Their attention to details, both large and small, has paid off. “The public spaces evoke the feel of a well-traveled Victorian and create a more European approach to 19th-century décor,” Hawksford says. Pieces from the Andersons’ own home, as well as items acquired during Jeff’s travels (he is an attorney) are integrated throughout the Inn. During one trip to Portland, Ore., Jeff spotted part of a religious carving. It soon found its way back to the Midwest on an onion truck and is now featured prominently in one of the inn’s two dining rooms [see photo above].
While remodeling the kitchen, Hawksford and Julie collaborated with English chef Ray Wyatt. They made several changes, such as converting the original butler’s pantry into a wine room. The original kitchen serves as prep area and transition space, as well as an area to host cooking classes and demonstrations. “Turn-of-the-century kitchens were very simple. Ours had to be a commercial kitchen, but we didn’t want it to feel commercial, so we used a copper hood, Cambria products and pressed ceilings that recreated [the look of] a tin ceiling,” Hawksford says.

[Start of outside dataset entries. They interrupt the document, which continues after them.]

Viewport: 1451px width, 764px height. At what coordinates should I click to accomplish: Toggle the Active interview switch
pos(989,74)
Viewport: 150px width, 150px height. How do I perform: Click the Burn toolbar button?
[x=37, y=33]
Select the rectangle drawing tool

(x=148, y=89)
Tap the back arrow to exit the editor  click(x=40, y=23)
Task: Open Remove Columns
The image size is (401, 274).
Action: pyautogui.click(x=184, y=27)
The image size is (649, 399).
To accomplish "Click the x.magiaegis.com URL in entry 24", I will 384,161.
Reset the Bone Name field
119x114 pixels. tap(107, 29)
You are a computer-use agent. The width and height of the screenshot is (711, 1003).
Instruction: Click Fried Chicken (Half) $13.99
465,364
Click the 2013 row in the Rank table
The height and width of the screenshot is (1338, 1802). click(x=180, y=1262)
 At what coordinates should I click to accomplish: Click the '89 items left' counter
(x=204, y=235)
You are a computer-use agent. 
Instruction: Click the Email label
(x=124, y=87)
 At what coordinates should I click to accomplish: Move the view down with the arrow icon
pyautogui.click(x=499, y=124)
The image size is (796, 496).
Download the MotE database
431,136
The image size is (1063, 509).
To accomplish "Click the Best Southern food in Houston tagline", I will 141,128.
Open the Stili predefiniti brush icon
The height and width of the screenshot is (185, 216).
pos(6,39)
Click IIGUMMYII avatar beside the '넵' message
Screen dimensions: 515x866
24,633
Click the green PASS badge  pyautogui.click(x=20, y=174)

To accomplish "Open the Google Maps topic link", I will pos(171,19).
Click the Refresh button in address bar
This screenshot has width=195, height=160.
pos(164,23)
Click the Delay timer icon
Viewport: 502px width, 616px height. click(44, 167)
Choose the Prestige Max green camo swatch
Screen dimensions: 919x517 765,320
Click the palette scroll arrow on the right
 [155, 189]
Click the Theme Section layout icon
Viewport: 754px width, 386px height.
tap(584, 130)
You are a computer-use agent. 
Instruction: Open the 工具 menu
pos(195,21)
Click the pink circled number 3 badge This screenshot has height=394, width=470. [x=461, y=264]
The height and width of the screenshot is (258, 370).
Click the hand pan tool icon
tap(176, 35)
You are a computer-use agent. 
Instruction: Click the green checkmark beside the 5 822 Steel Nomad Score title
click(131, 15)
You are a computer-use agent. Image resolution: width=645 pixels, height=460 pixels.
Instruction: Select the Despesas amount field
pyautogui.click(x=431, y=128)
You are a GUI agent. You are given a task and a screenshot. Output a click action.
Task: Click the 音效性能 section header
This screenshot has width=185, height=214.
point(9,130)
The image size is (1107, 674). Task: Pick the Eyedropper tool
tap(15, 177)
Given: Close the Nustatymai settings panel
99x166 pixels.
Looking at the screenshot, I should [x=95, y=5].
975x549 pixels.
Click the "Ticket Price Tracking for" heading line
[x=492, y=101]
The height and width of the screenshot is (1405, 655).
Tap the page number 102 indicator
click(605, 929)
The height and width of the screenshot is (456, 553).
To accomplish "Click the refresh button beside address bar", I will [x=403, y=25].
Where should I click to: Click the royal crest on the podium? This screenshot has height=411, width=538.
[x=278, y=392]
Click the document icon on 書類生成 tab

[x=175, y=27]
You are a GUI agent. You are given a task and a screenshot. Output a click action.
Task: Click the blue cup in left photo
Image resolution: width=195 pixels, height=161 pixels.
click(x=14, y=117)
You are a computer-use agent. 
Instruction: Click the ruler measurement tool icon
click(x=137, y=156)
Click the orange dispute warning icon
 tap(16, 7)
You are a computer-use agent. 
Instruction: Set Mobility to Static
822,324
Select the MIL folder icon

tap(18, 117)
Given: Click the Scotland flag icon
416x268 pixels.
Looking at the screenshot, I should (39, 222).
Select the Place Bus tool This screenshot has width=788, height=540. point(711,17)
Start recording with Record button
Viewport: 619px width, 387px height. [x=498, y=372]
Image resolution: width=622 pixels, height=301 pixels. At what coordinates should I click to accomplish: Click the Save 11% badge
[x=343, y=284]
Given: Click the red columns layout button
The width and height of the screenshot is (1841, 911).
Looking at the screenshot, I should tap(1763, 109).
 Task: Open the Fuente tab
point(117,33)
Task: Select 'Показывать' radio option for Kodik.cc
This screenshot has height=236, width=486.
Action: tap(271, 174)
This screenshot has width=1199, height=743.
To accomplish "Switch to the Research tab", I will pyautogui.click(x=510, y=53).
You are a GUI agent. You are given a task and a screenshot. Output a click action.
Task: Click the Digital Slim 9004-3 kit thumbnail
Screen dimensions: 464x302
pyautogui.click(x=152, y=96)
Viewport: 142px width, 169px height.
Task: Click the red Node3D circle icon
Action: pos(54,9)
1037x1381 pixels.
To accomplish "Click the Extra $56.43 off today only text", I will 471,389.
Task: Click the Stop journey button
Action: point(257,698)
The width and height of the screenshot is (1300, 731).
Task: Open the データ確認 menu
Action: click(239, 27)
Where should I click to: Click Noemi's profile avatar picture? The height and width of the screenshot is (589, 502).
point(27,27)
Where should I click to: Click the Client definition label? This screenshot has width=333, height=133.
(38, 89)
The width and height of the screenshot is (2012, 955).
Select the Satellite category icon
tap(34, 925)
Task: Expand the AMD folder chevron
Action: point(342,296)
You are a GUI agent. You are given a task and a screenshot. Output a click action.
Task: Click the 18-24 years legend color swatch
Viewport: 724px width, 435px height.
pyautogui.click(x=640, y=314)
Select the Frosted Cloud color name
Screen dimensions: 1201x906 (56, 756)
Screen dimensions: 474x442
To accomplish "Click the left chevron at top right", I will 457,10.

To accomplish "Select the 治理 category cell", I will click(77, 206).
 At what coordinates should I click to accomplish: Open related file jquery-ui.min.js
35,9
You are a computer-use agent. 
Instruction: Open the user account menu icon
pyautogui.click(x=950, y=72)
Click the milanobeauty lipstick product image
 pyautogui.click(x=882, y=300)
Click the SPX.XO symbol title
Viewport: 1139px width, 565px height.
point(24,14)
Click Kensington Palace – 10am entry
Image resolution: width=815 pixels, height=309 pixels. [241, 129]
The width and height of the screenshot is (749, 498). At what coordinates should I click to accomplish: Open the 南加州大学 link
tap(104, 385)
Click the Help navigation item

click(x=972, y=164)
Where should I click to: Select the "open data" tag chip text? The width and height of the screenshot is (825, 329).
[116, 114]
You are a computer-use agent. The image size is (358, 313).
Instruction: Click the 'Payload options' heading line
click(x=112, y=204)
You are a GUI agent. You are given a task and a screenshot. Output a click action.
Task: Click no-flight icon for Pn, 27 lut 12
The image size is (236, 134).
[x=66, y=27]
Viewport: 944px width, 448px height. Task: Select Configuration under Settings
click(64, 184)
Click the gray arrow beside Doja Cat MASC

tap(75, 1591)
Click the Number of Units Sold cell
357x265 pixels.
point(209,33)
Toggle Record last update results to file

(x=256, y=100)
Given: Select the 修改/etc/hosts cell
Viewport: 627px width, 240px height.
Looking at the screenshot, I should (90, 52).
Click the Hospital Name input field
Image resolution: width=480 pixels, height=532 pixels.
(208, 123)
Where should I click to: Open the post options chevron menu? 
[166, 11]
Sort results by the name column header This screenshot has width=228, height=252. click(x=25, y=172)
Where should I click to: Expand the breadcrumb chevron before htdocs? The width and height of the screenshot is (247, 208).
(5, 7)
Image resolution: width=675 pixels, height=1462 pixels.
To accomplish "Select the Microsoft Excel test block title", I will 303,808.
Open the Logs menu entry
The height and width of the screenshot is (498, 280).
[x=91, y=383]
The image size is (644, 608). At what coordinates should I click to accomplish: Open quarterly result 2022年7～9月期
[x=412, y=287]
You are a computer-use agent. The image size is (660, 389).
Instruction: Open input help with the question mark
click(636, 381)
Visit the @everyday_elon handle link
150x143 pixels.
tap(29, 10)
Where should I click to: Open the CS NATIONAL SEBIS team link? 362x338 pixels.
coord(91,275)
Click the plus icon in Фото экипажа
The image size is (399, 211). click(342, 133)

“Jeff and I couldn’t have done this on our own,” Julie says. “It’s a beautiful old home that we want to open up for writers conferences and corporate retreats. It’s a unique place to go off-site for your book club or bridal shower. We offer a complete, customized approach to whatever you need.”
A Victorian holiday
When decorating the inn for the holidays, the Andersons put their trust in Loyer. Some years the inn has been adorned in extravagant lights and garland, other times, decorations have been minimal.
“Larry is so incredibly creative,” Julie says. “Every year he is inspired by something different.”
Julie believes the holidays are a wonderful time to visit Stillwater. Those who visit the inn during the season will see the Andersons’ appreciation for the meaning of the holidays, with a focus on tradition.
“I think we are toning the inn down, just based on where we are personally,” she says. “You come in and it’s calm and relaxing—a space to breathe that is close to home.”
Julie praises their staff in making the inn the kind of place that she and her husband envisioned and they would want to visit themselves.
“Our housekeeper, Sandy, is one of our greatest assets,” she says. “The food is always good, and Larry takes care of every single detail [and] knows we have a level of quality and concern for our guests. We are so grateful.”
(Larry Loyer, operations manager at The Rivertown Inn, in front of a religious carving procured in Portland, Ore. by owner Jeff Anderson.)